For one, some telcos that have long skimped on fiber upgrades (most notably AT&T and Frontier) have finally realized that they should more meaningfully invest in the networks. Especially AT&T, which has doubled down on fiber upgrades after flinging untold billions of dollars at media megamergers that went absolutely nowhere. While telcos still lost 85,000 subscribers last quarter (mostly due to the ongoing exodus of annoyed DSL users), they're challenging cable with fiber in more locations.

But what appears to be truly upending the cable monopolies' good time is the growth in 5G and fixed wireless services; the only sector that saw meaningful broadband subscriber growth last quarter:

Fixed wireless/5G home Internet services from T-Mobile and Verizon added about 815,000 subscribers in 2Q 2022 - compared to about 120,000 net adds in 2Q 2021

While promising, there's still a long way to go before you could call U.S. broadband a healthy market.

Cable broadband providers still enjoy a comfortable monopoly in most markets and continue to dominate in market share. As of the end of the last quarter, U.S. cable providers had 75.6 million broadband subscribers, top wireline phone companies had roughly 32.2 million subscribers, and top fixed wireless services saw just 2.2 million subscribers.

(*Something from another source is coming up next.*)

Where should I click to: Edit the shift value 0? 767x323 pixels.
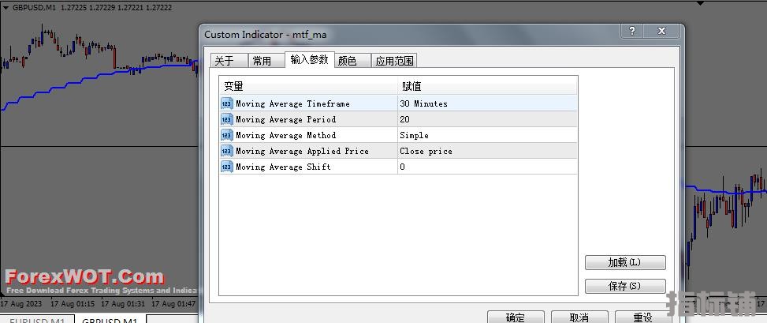486,167
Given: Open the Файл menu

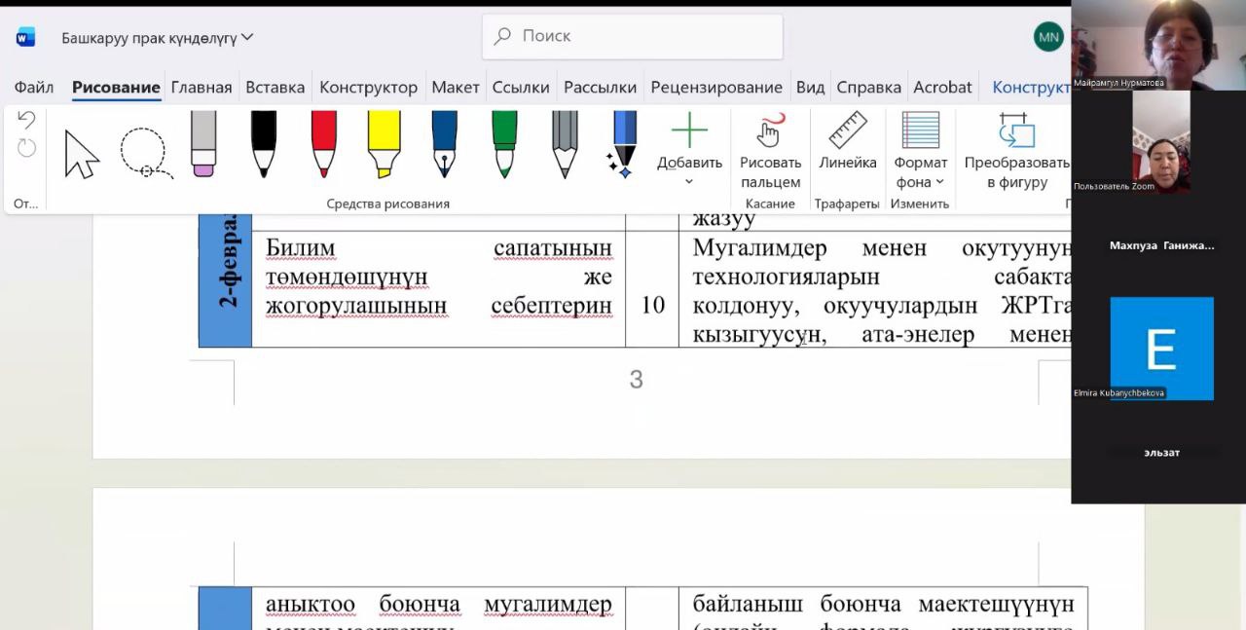Looking at the screenshot, I should 34,88.
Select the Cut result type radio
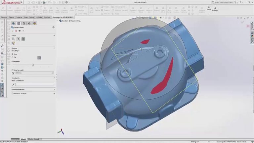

With 5G fueling a lot of faster, better, fixed wireless solutions for the home, most of the current growth is in wireless. And while wireless is a great option for some, it often comes with various network restrictions and constraints, and is no substitute for affordable, future-proof fiber.

An estimated 83 million Americans still live under a broadband monopoly with the choice of just one broadband ISP, usually Comcast or Charter. Wireless and services like Starlink can help, but as we noted in our recent Copia report on broadband access, the deployment of affordable fiber by municipalities, cooperatives, and utilities is where the real potential for competitive disruption resides.

Enter the U.S. government, which is about to throw more than $50 billion in new subsidies at the broadband industry thanks to COVID relief and infrastructure bills. And as we've noted, the biggest and most politically powerful providers are working overtime trying to tilt the policy playing field to ensure that massive surge in funding goes to them, and not any of their smaller competitors.

While we're re-arranging the deck chairs somewhat, U.S. broadband remains a largely consolidated, heavily monopolized sector that's routinely protected by state and federal corruption. Wireless alone (which is itself increasingly consolidated) can't fix that.